(Saved data entries)
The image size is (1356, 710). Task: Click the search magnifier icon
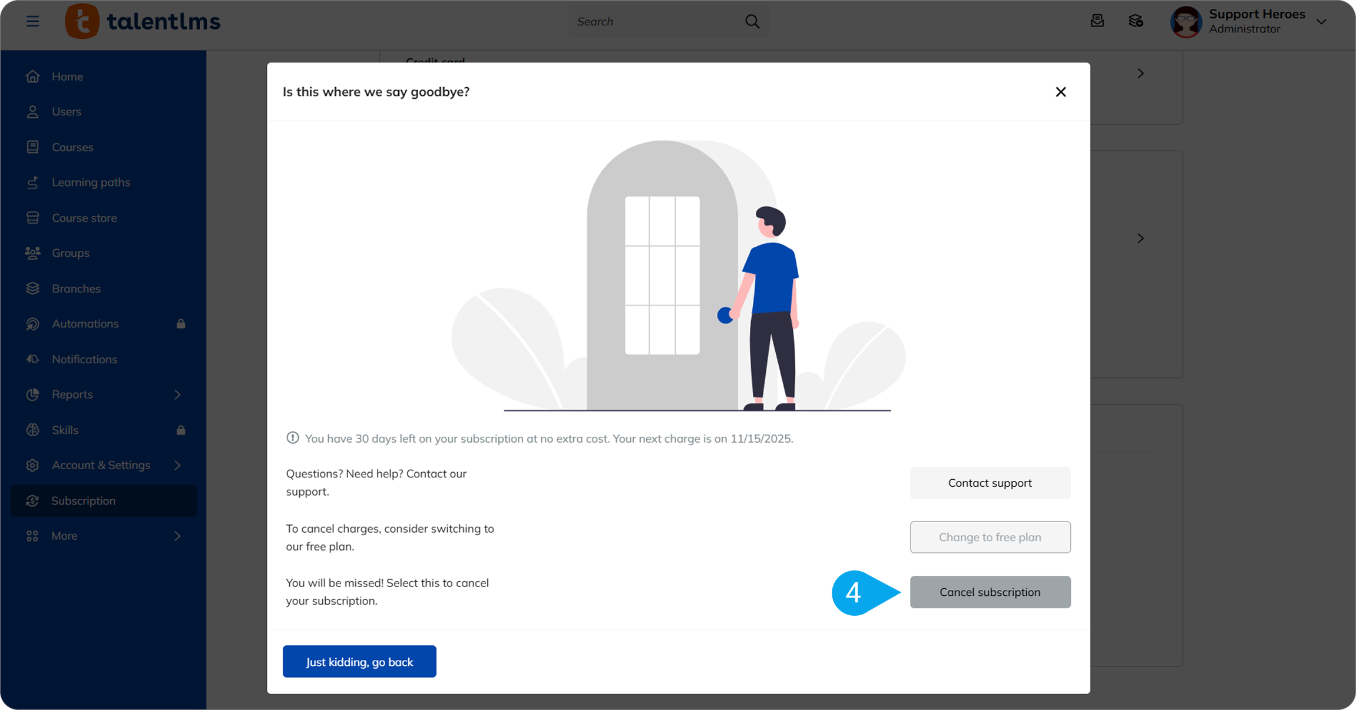tap(752, 22)
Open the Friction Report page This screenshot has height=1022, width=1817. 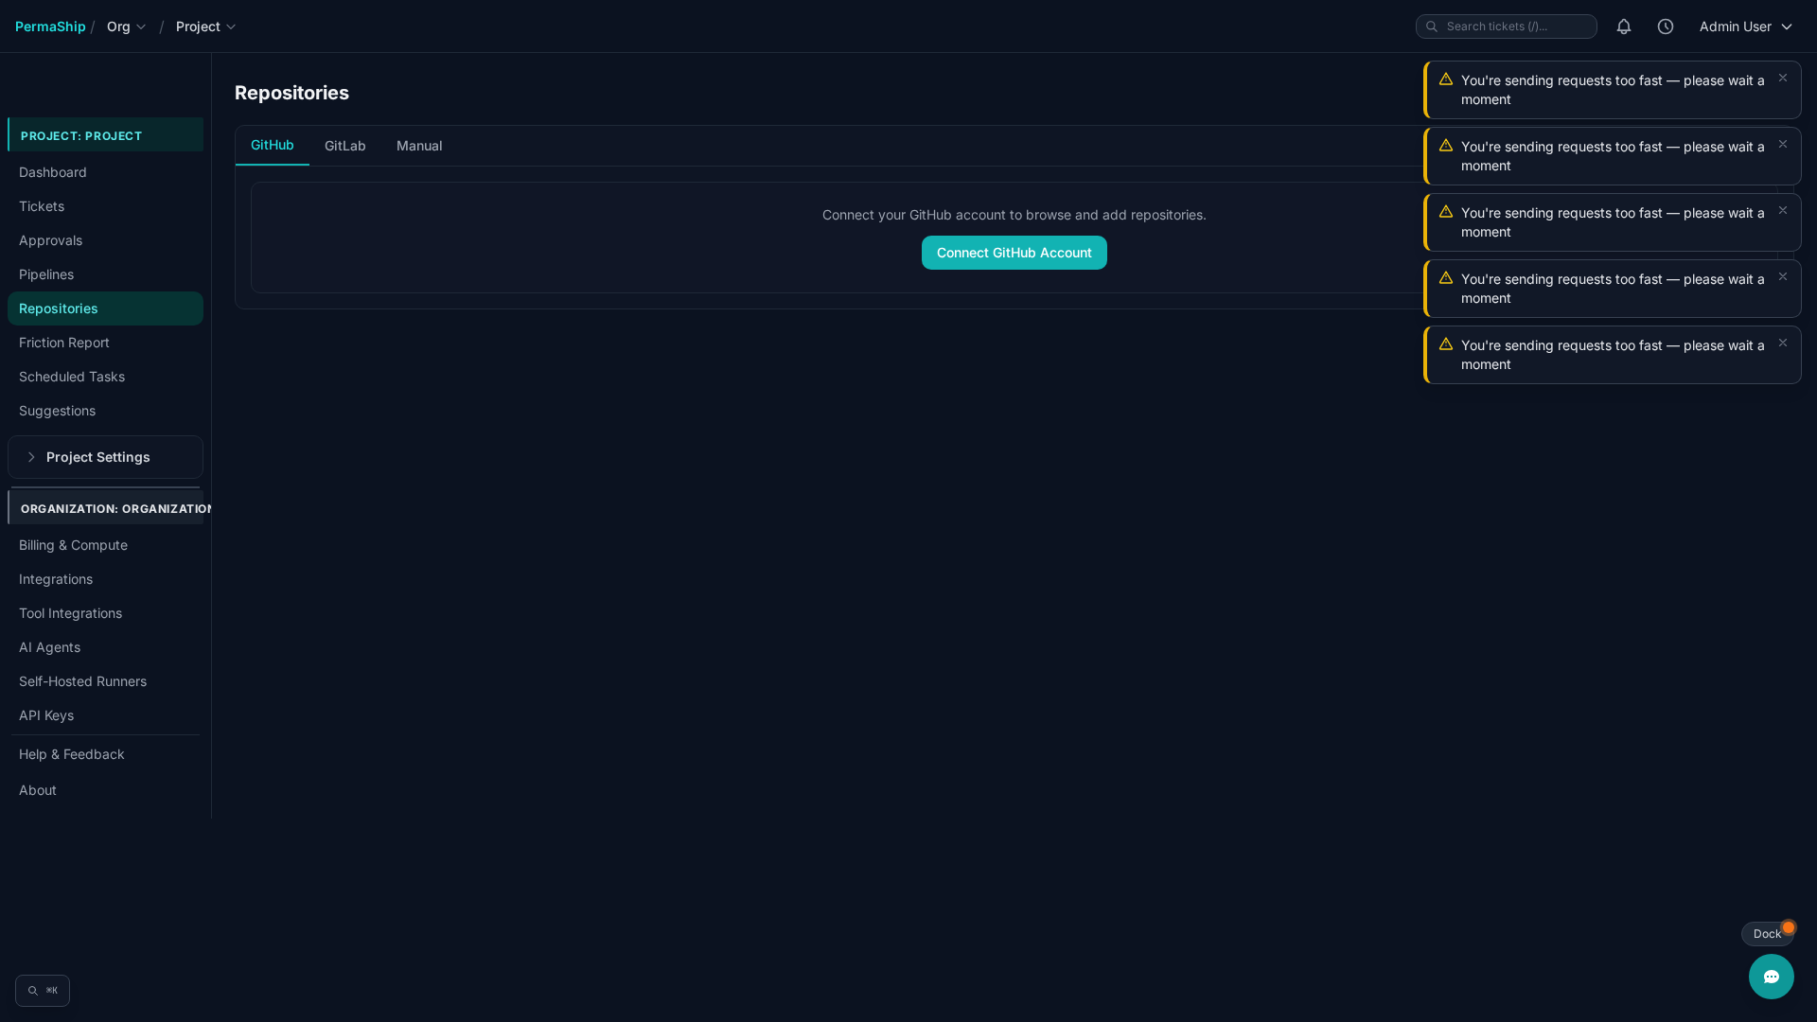(x=63, y=343)
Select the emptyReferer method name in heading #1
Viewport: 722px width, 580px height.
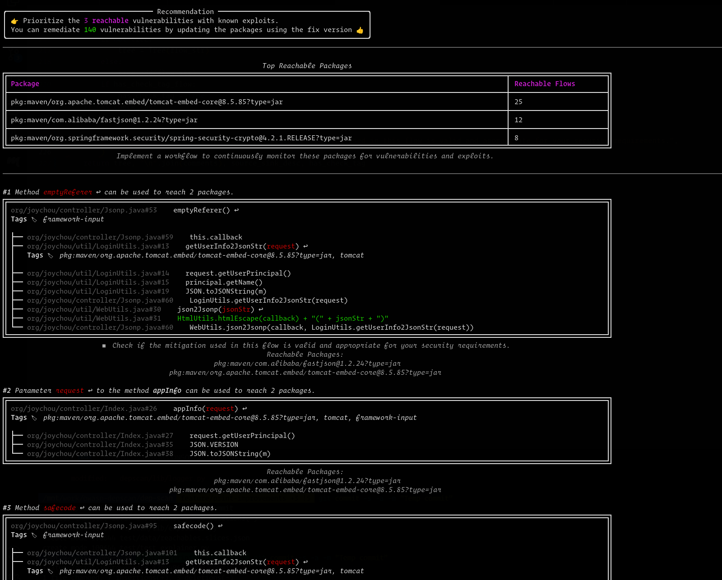pyautogui.click(x=67, y=192)
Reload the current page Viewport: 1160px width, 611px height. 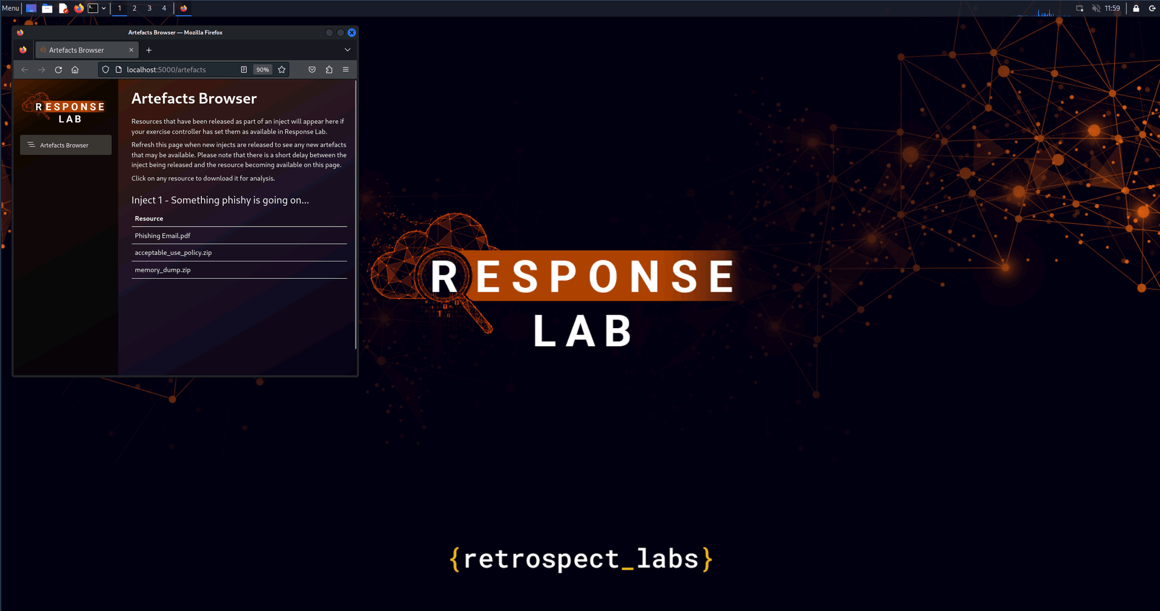[58, 70]
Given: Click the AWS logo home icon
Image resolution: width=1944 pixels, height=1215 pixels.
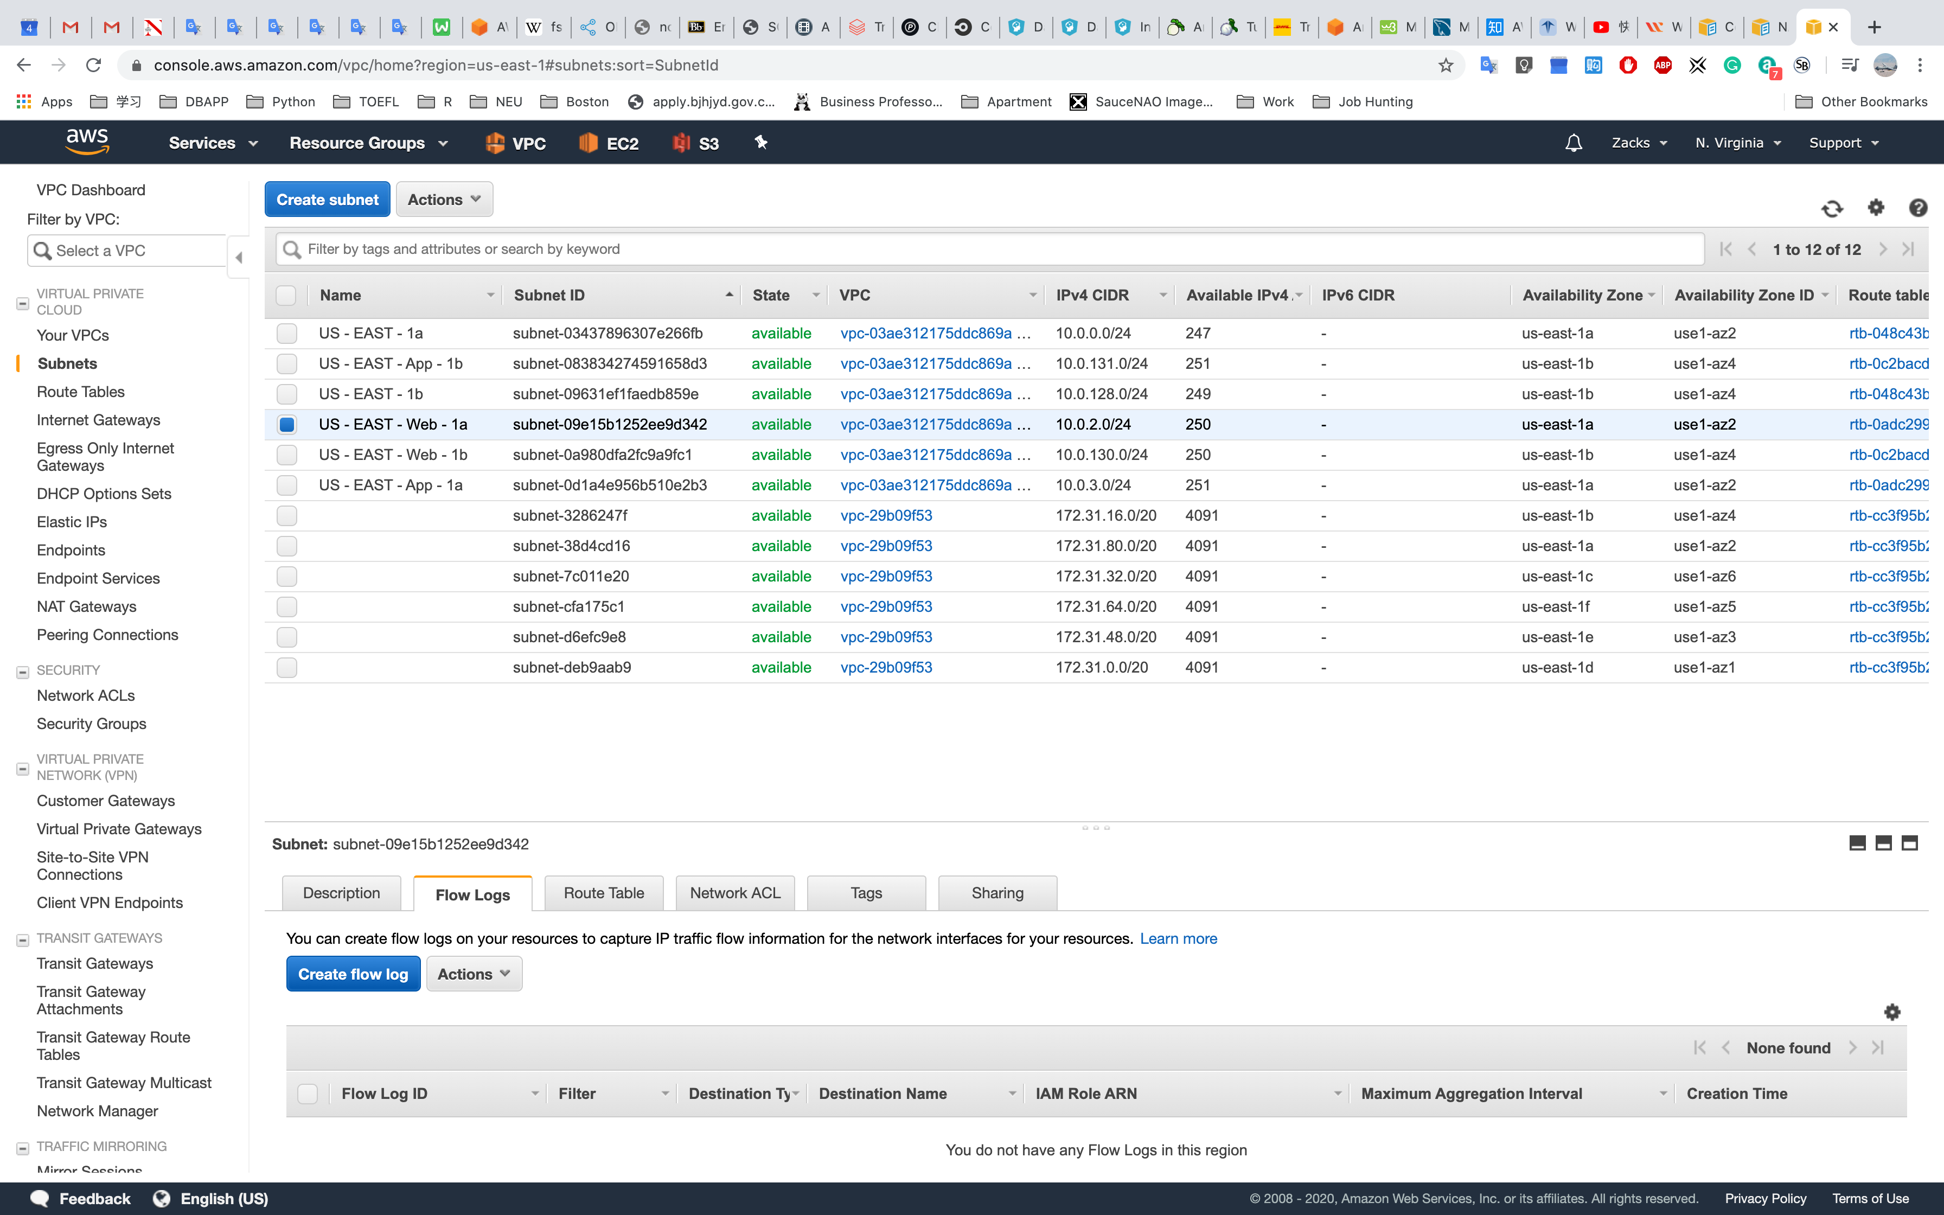Looking at the screenshot, I should pyautogui.click(x=87, y=142).
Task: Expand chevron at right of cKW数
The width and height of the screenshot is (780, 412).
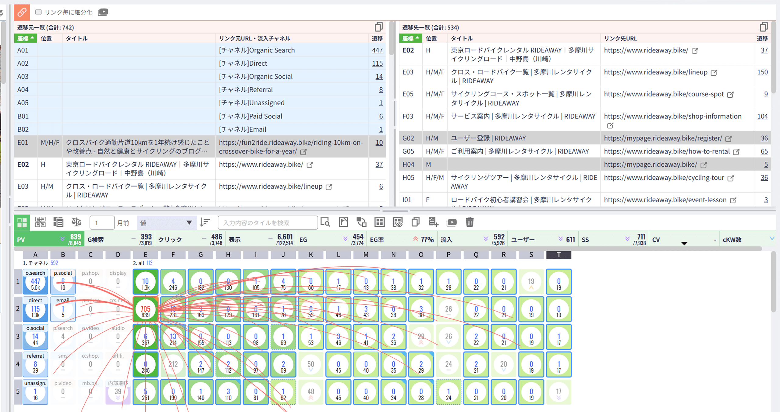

**About this exercise:**
Find the line that contains "Task: Expand chevron at right of cKW数" and repeat it, along with every line after it to the end of the data, exactly; drop the pictures.

**Written response:**
Task: Expand chevron at right of cKW数
The width and height of the screenshot is (780, 412).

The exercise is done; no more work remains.